Principais alterações introduzidas pela Lei nº 14.230/2021, a Lei de Improbidade Administrativa, e os impactos na sua aplicação

No dia 26 de outubro de 2021 foi publicada a Lei n.º 14.230/2021, que altera diversos aspectos da Lei n.º 8.429/1992 (“Lei de Improbidade Administrativa”), modificando significativamente seu sistema de responsabilização.

De modo geral, muitas das alterações incorporam entendimentos já consolidados na jurisprudência.
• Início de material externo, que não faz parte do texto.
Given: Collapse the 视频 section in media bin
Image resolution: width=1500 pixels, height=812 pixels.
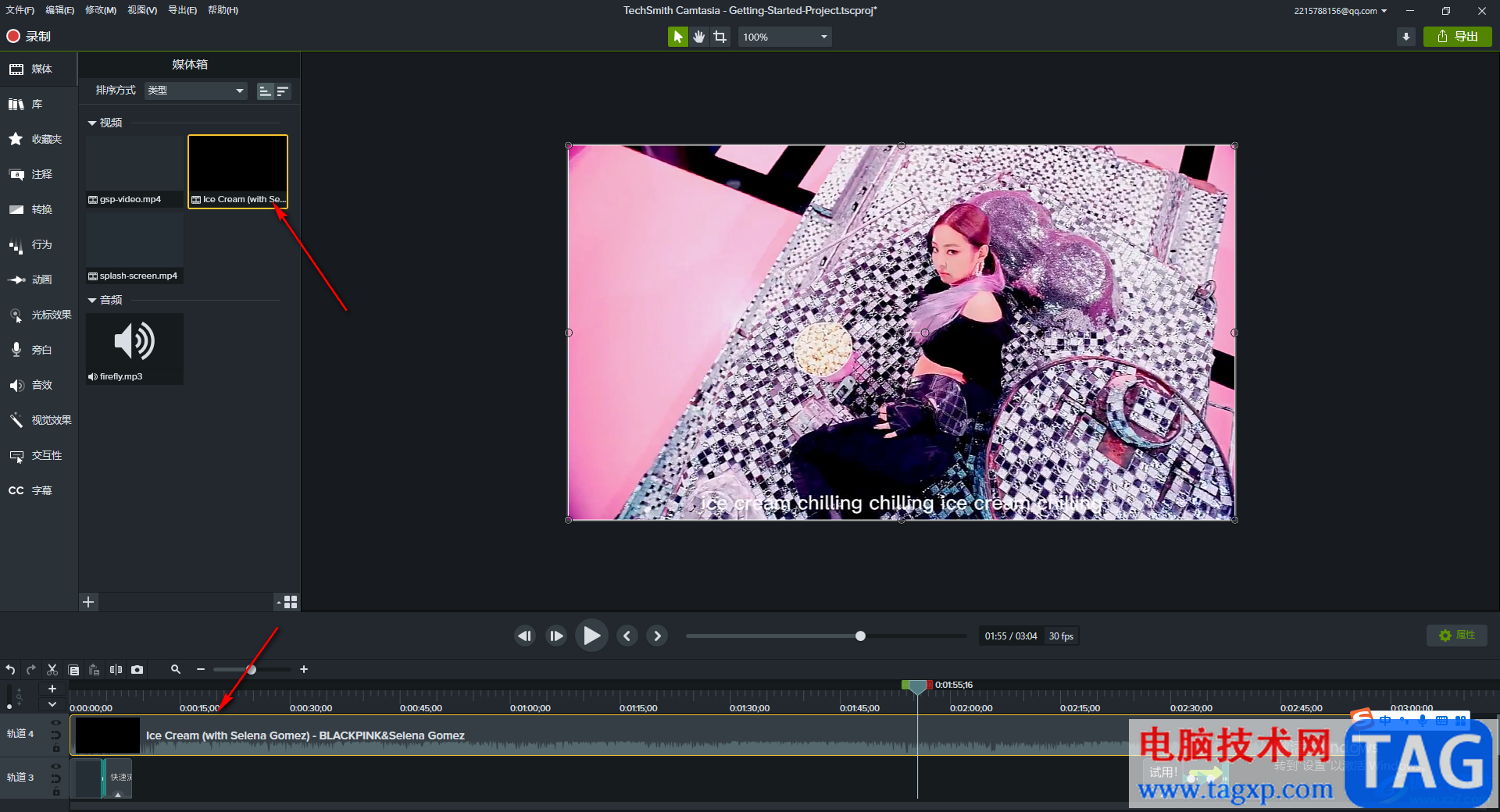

No entanto, alguns pontos do novo regime jurídico chamam especial atenção.

Sob a justificativa de “contenção a abusos” e necessidade de orientação da aplicação da Lei de Improbidade Administrativa com base “em preceitos sólidos de garantia da ampla defesa, contraditório e presunção de inocência”[1], as alterações introduzidas parecem – ao menos na intepretação literal dos novos dispositivos – restringir a responsabilização de pessoas físicas (agentes públicos ou não) que praticam atos de improbidade, sobretudo por ampliar o standard probatório requerido para fins de responsabilização.

Indicamos adiante, de forma bastante sucinta, algumas das principais alterações da nova Lei de Improbidade Administrativa, que entrou em vigor na data de sua publicação.

Principais alterações introduzidas na nova Lei de Improbidade Administrativa

A primeira e mais notória alteração introduzida é a necessidade de comprovação do dolo específico do agente para fins de responsabilização por atos de improbidade administrativa – orientação que permeia todo o texto da lei.

A exigência do dolo para fins de responsabilização já vinha sendo prevista na jurisprudência, sobretudo do Superior Tribunal de Justiça (STJ), que passou a exigir o dolo genérico para comprovação de atos de improbidade[2] negando, em alguns casos, entendimento de tribunais inferiores que admitiam a demonstração de culpa grave para condenação de indivíduos.[3]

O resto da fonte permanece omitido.